23 de março de 2023

     Sempre, para mim, fora muito perigoso entrar numa relação, nesse espaço de intimidade em que me permito ser vista. Perto de mais, o espelho vai apresentando alguns contornos que sempre escolhi não olhar, mas sobretudo, não mostrar. Quando fomos habitar a mesma casa, fiquei inevitavelmente exposta a que me visses. Os teus olhos, para mim tão preciosos. Tu, a dádiva que tinha entrado na minha vida, tu a beleza suprema, o meu projeto mais querido. 

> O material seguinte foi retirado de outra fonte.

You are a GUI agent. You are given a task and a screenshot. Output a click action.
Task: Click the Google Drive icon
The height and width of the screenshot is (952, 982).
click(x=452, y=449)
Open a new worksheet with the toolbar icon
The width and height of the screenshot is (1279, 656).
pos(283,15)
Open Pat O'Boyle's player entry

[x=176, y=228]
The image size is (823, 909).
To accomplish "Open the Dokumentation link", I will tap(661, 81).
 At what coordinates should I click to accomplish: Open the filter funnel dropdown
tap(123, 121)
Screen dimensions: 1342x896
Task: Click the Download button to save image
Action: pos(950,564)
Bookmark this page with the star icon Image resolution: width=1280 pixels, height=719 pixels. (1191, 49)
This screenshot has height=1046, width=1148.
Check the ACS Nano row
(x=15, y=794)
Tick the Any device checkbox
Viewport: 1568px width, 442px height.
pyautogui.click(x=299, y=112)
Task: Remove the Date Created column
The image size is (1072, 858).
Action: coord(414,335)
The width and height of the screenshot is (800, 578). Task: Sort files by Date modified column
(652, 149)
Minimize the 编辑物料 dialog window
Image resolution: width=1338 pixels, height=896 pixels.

    Eu nunca consegui existir sem o outro, porque eu nunca consegui suportar os meus defeitos, nunca os consegui integrar como coisas válidas e reais, mas sempre como aquilo que terá afastado os outros, os primeiros, os mais antigos. Nunca me senti merecedora de ser inteira, inteira para os outros - ou para mim. Estar sozinha comigo sempre foi algo que evitei, principalmente de noite, quando as pessoas se fechavam nas suas casas. Imaginei sempre alguém que me salvasse de mim, que me ensinasse a lidar comigo, que transformasse as minhas ânsias em significados - como eu sempre tentei fazer com os outros. 

    Viver da dependência da existência de um outro, um qualquer, sempre dificultou a minha vivência aqui. Sempre foi difícil lutar por mim, pelo meu futuro. Quando o fiz foi sempre para agradar a alguém. 

    Quando relembro o que se passou, compreendo a necessidade de tudo isso. Queria tanto ser suficiente, queria tanto que fosses feliz, que quando não aguentaste mais, eu sucumbi a toda a culpa antiga de ter afastado os meus pais, e agora ti - será que eu merecia mesmo estar sozinha? E depois, veio tanto amor, de dentro e de fora, uma enchente de compaixão, que fertilizou as partes que antes tinham medo. Eu já não era a mesma, eu tinha crescido e estava hoje muito mais capaz de me amar - para além do outro. Ela deixou-me mas eu fiquei comigo. 

    É a primeira vez que estou bem, sem ter de ter a ideia de um outro. Eu tive de reviver esta ferida, de correr todos os riscos da intimidade, da idealização, para me libertar dela, e poder finalmente ser inteira - para os outros, mas sobretudo, para mim. 

2 de março de 2023

 Este ano muito me esforcei para não desiludir, para a agarrar, para que quisesse ficar. Nunca nada tanto me podia transformar, quanto aquilo que foi. Aquilo para que tive de olhar, e aquilo que escolhi não ver. Recordo melhor a ausência do que a presença. E porém...

Tudo o que de ingénuo havia, se tornou movimento regressivo até uma infância que fui forçada a revisitar. Construímos tantas coisas em cima do que foi, que perdemos o que lá estava. E porém... Onde é que eu começo e o outro acaba? O que é que é meu, o que é que eu não sou? Quando é que me perdi de mim para caber... Não havia lá lugar nenhum. Nasci para gostar de mim, para aos outros ensinar a amar. Nunca tanto devia ter duvidado do que já sabia. Eu estava certa desde o inicio. A ela não vi nunca como igual, confundi-a com uma dádiva, um milagre, e havia algo em mim que eu não gostava, que gritava que eu não merecia. Foi preciso ficar pequena para perceber que já não o sou.